### CONSEGNA
Traduci in inglese questa frase del testo su Renzo come eroe cercatore: «Ezio Raimondi (1924-2014) è stato un fine saggista e interprete di molti autori della nostra letteratura, da Dante, Machiavelli, Tasso, sino agli autori del Novecento.»

### TESTO DA ANALIZZARE
Ezio Raimondi
"Renzo eroe cercatore"
Ezio Raimondi
In queste pagine lo studioso sottolinea la somiglianza tra il personaggio di Renzo e la tipologia dell'eroe "cercatore", ovvero il giovane perseguitato che viaggia in cerca di giustizia e che trova analogie in tanti romanzi di genere "picaresco" della letteratura di XVIII-XIX secolo (incluso Tom Jones, protagonista dell'omonimo romanzo di Henry Fielding del 1749). Nelle avventure milanesi di Renzo emerge soprattutto la sua estraneità di contadino ai tumultuosi avvenimenti della città, il che permette al Manzoni di correggere e puntualizzare la sua visione della rivolta, ingenua proprio perché l'eroe ha in sé una purezza e un'ingenuità sconosciute alla dimensione urbana della storia.
Ezio Raimondi (1924-2014) è stato un fine saggista e interprete di molti autori della nostra letteratura, da Dante, Machiavelli, Tasso, sino agli autori del Novecento. Il titolo del suo saggio più famoso sui "Promessi sposi" ("Il romanzo senza idillio") ha fatto scuola e ha dato luogo a una definizione comunemente accolta dai critici dell'opera manzoniana.

### ESTRATTO DEI DATI
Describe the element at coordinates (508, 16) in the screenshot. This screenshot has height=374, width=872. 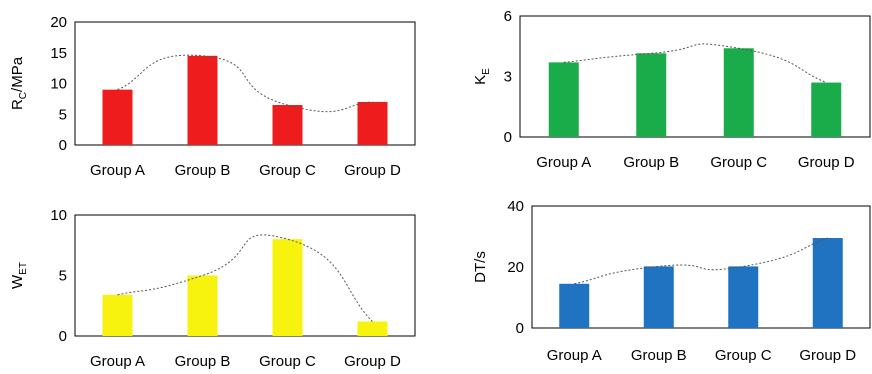
I see `y-tick-label: 6` at that location.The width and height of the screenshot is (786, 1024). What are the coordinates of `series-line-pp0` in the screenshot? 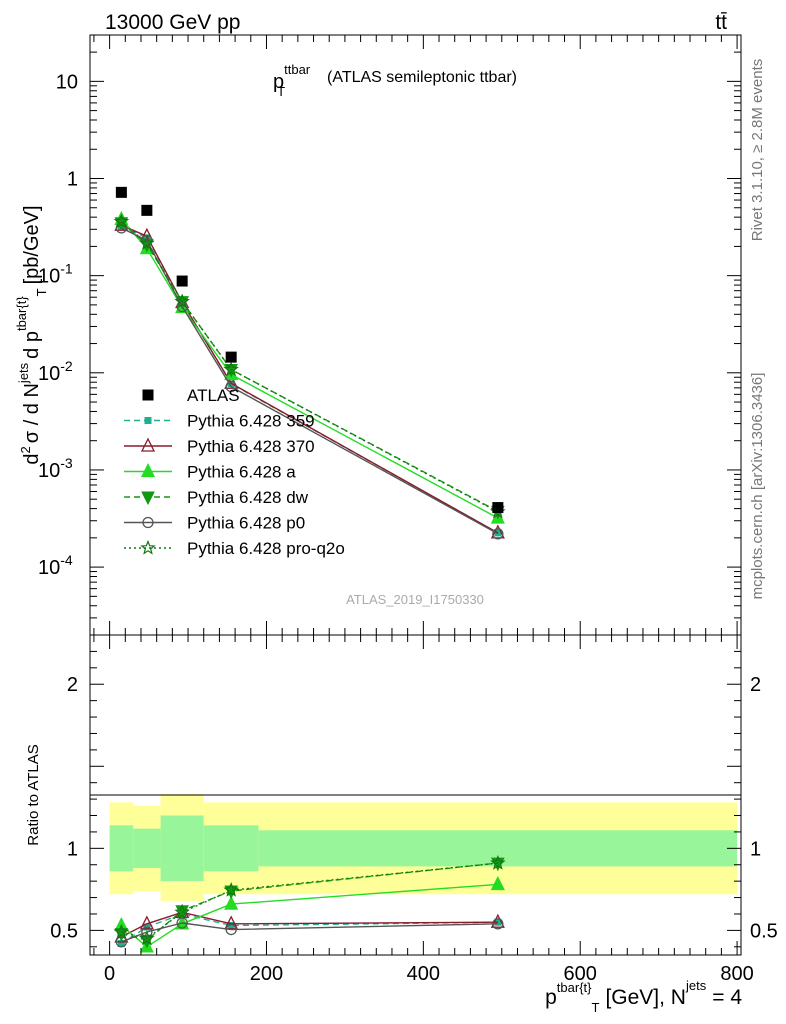 It's located at (310, 381).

### RISPOSTA
Ezio Raimondi (1924-2014) was a fine essayist and interpreter of many authors of our literature, from Dante, Machiavelli, and Tasso to the authors of the twentieth century.